(Stored records)
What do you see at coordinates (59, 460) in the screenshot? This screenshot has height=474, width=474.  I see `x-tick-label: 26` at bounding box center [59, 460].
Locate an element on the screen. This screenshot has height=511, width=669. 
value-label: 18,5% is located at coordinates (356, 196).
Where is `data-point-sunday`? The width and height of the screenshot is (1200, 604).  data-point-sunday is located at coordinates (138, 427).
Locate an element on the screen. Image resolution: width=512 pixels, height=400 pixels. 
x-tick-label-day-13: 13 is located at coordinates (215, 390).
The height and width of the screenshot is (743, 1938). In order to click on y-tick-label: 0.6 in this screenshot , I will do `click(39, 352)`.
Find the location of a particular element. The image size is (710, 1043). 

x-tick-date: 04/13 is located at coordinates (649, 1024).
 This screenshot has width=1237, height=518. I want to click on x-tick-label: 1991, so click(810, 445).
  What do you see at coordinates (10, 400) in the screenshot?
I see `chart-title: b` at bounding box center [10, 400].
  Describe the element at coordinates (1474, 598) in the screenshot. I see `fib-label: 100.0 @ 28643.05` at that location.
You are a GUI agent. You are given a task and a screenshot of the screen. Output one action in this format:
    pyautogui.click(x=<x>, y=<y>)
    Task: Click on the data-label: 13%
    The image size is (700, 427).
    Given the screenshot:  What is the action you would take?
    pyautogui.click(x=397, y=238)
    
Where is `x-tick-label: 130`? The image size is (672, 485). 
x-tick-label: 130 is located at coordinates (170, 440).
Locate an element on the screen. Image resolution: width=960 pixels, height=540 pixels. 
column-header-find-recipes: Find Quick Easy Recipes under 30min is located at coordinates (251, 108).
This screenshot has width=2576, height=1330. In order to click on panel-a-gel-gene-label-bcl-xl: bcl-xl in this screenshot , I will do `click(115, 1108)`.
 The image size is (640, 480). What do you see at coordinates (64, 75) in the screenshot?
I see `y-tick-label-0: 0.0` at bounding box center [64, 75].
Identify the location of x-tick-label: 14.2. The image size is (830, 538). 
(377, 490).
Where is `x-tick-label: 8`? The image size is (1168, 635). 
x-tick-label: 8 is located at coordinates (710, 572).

◆ TASK PROMPT
Format the data above as a Markdown table with the columns Row and Line, numbering each line in order and skipping blank lines.

◆ SOLUTION
| Row | Line |
|---|---|
| 1 | What do you see at coordinates (59, 460) in the screenshot? This screenshot has height=474, width=474.  I see `x-tick-label: 26` at bounding box center [59, 460]. |
| 2 | Locate an element on the screen. This screenshot has height=511, width=669.  |
| 3 | value-label: 18,5% is located at coordinates (356, 196). |
| 4 | Where is `data-point-sunday`? The width and height of the screenshot is (1200, 604).  data-point-sunday is located at coordinates (138, 427). |
| 5 | Locate an element on the screen. Image resolution: width=512 pixels, height=400 pixels.  |
| 6 | x-tick-label-day-13: 13 is located at coordinates (215, 390). |
| 7 | The height and width of the screenshot is (743, 1938). In order to click on y-tick-label: 0.6 in this screenshot , I will do `click(39, 352)`. |
| 8 | Find the location of a particular element. The image size is (710, 1043).  |
| 9 | x-tick-date: 04/13 is located at coordinates (649, 1024). |
| 10 |  This screenshot has width=1237, height=518. I want to click on x-tick-label: 1991, so click(810, 445). |
| 11 |   What do you see at coordinates (10, 400) in the screenshot? |
| 12 | I see `chart-title: b` at bounding box center [10, 400]. |
| 13 |   Describe the element at coordinates (1474, 598) in the screenshot. I see `fib-label: 100.0 @ 28643.05` at that location. |
| 14 | You are a GUI agent. You are given a task and a screenshot of the screen. Output one action in this format: |
| 15 |     pyautogui.click(x=<x>, y=<y>) |
| 16 |     Task: Click on the data-label: 13% |
| 17 |     The image size is (700, 427). |
| 18 |     Given the screenshot:  What is the action you would take? |
| 19 |     pyautogui.click(x=397, y=238) |
| 20 | Where is `x-tick-label: 130`? The image size is (672, 485).  |
| 21 | x-tick-label: 130 is located at coordinates (170, 440). |
| 22 | Locate an element on the screen. Image resolution: width=960 pixels, height=540 pixels.  |
| 23 | column-header-find-recipes: Find Quick Easy Recipes under 30min is located at coordinates (251, 108). |
| 24 | This screenshot has width=2576, height=1330. In order to click on panel-a-gel-gene-label-bcl-xl: bcl-xl in this screenshot , I will do `click(115, 1108)`. |
| 25 |  The image size is (640, 480). What do you see at coordinates (64, 75) in the screenshot? |
| 26 | I see `y-tick-label-0: 0.0` at bounding box center [64, 75]. |
| 27 | Identify the location of x-tick-label: 14.2. The image size is (830, 538).  |
| 28 | (377, 490). |
| 29 | Where is `x-tick-label: 8`? The image size is (1168, 635).  |
| 30 | x-tick-label: 8 is located at coordinates (710, 572). |